We’re halfway through Sober October, where many are switching half-pints of alcohol for non-alcoholic alternatives. This month the charity Macmillan Cancer Support encourages everyone to take a break from drinking alcohol to improve our health and relationship with the imbibed intoxicant. While research has recently revealed there is no safe level to drink alcohol, the dangers of the harmful use of alcohol, and the higher risks associated with excessive consumption, are long established. Long-term, exceeding recommended daily and weekly alcohol intake guidelines can cause long-term mental and physical dependence, liver disease and failure, plus many other alcoholism-related health conditions.

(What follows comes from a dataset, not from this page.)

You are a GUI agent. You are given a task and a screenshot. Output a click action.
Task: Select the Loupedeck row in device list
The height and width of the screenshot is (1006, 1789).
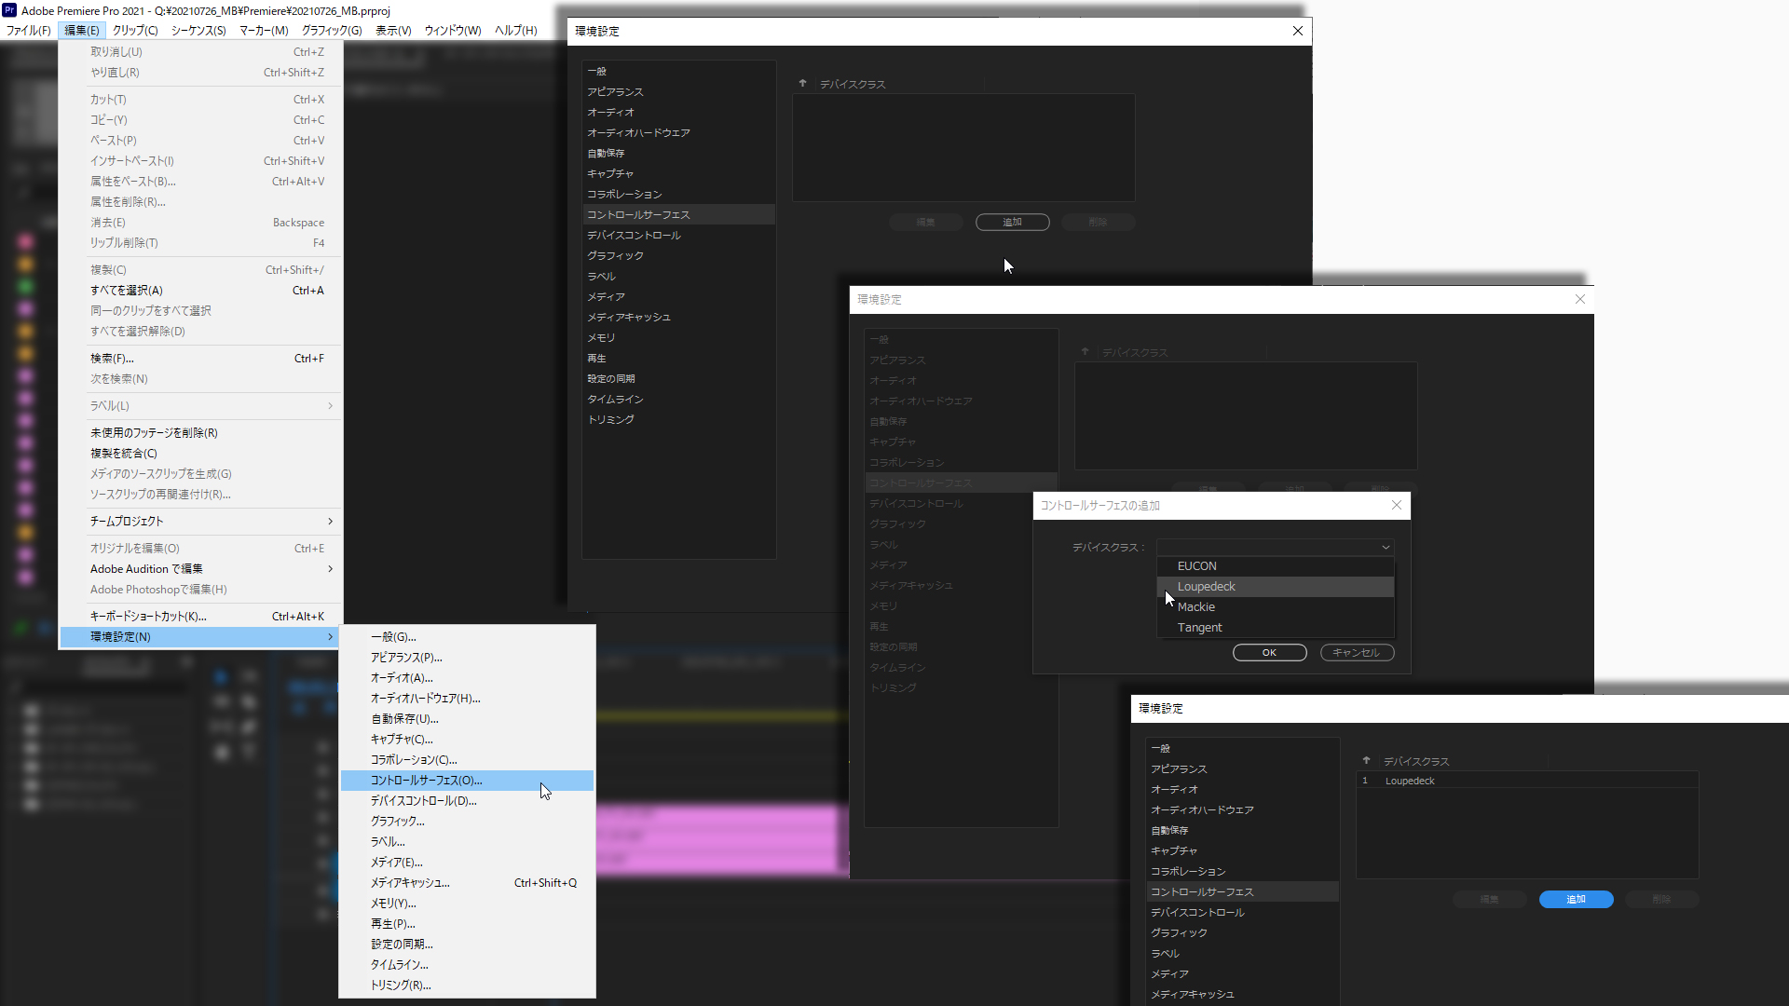(x=1409, y=782)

Millennials and the generations taking part in Sober October will be taking inspiration from Gen-Z, who are much more likely to abstain from alcohol. We’re serving up a round of research to take part in Sober October. Read on to find out how one researcher is looking at using therapeutic cocktails to shake up treatment of alcohol-related liver disease and psychosocial factors that influence excessive alcohol use in Inuit communities in Canada; plus, learn about alcoholism research that won’t break the bank. Cheers to reducing the impact of alcohol on our health.
While we are all encouraged this month to switch our regular alcoholic beverage with a non-alcoholic alternative during Sober October, one researcher is looking at using therapeutic cocktails to shake up treatment of alchohol-related liver disease. Find out how Dr Sam W French, a distinguished pathologist from UCLA at Harbor-UCLA Medical Center, is investigating how liver disease in alcoholic patients can be prevented by targeting the proteins and genes that play a key role in the causation processes.
Read the research of Dr Marilyn Fortin, a postdoctoral fellow at the University of Laval’s School of Psychology, based in Montreal, Canada. She focuses on the psychosocial factors that influence excessive alcohol use in Inuit communities in Northern Quebec, particularly the intergenerational transmission of binge-drinking habits between mothers and adolescents.
A pioneering project at the University of Sydney is storing donated brain tissue from alcoholics and healthy control populations to provide researchers with a wealth of samples. Professor Jillian Kril and colleagues at the New South Wales Brain Tissue Resource Centre (NSW BTRC) are using this resource to make significant advances in the understanding of alcohol-related brain damage.